The most important information about COVID 19 is that it is self-limiting. Between the moment we get infected and the time the disease resolves on its own, we have to be strong enough to survive the signs and symptoms.  Next, we should remember the mode of transmission, which is through droplets an infected person exhales through the air if their mouth and nose are not covered.

Therefore, wearing masks by both the infected and non-infected person creates a barrier that can stop the spread of the virus. Maintaining a social distance of about six feet from other people also offers more safety because droplets cannot spread very far.

Lastly, consistent handwashing and taking a bath after being exposed outside one’s home also limit disease transmission because the virus is eliminated before it gets the chance to enter the body through the nose, mouth, and mucous membranes.

Following the health protocols of handwashing, social distancing, and wearing of masks may have been effective if promptly implemented and followed. However, the virus was able to spread in some vulnerable populations and developed mutations over time. Thus, governments of countries worldwide applied different levels of community quarantine to contain the virus.

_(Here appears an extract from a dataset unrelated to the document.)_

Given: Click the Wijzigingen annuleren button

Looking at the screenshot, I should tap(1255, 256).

For almost two years, our way of life was changed and the virus dominated the news with mortality and infection surges. Numerous businesses suffered and many people lost jobs from the retrenchments and downsizing. But as countries worldwide suffered from losses, scientists and experts were also able to develop advances on ways to combat the fast transmission and enhance the management of the COVID 19 infection.

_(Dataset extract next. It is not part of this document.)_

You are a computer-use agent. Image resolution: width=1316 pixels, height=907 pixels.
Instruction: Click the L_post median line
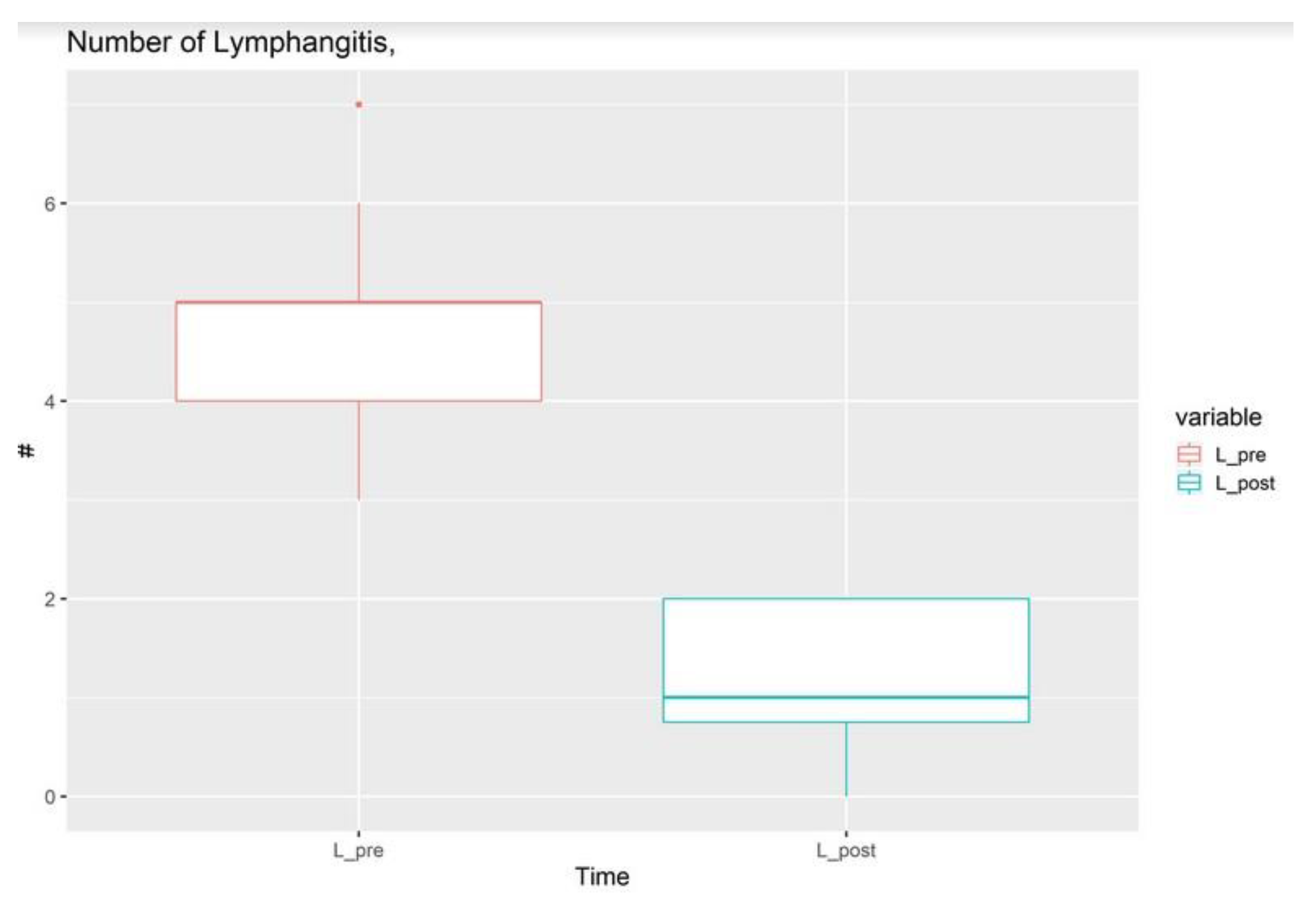[846, 697]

We now have standard processes when it comes to case detection, quarantine, and disease management. With the increased data about COVID and numerous numbers of research conducted, we now have credible vaccines and strong anti-viral medications to provide protection and treatment for the population. Because of these developments, we are almost ready to go back to our pre-pandemic way of life.

With the use of a more convenient option than reverse transcription-polymerase chain reaction (RT-PCR) testing which also has a high level of accuracy to boost, business industries and establishments are set to return to face-to-face transactions.

Pioneer companies like Vaccin8 Plus in Australia offer services to conduct the new and convenient method of testing for COVID. Through saliva rapid antigen testing, an ongoing infection can now be detected in 10 minutes. With the combination of factors like proper timing and accurate testing method, saliva rapid antigen tests have 99% accuracy in their negative results.

On the other hand, positive results can be confirmed using the RT-PCR tests. This method of testing eliminates the time constraint and discomfort of the RT-PCR test without compromising the accuracy of the results. With this innovative case detection method, ensuring the safety of returning workers and students is easier to do.

Lastly, strengthening our body’s resistance through healthy lifestyle habits and through vaccination is also vital. COVID-19 can be prevented through conscientious compliance to health protocols. And if the virus is still able to penetrate our physical barriers, our body’s resistance should be strong enough to keep the virus from inflicting severe damage.

We need to learn how to fight and manage COVID 19 infection as individuals and as a society if we want to continue thriving and being functional despite the presence of this virus. Together, we can do it if we stay disciplined and vigilant!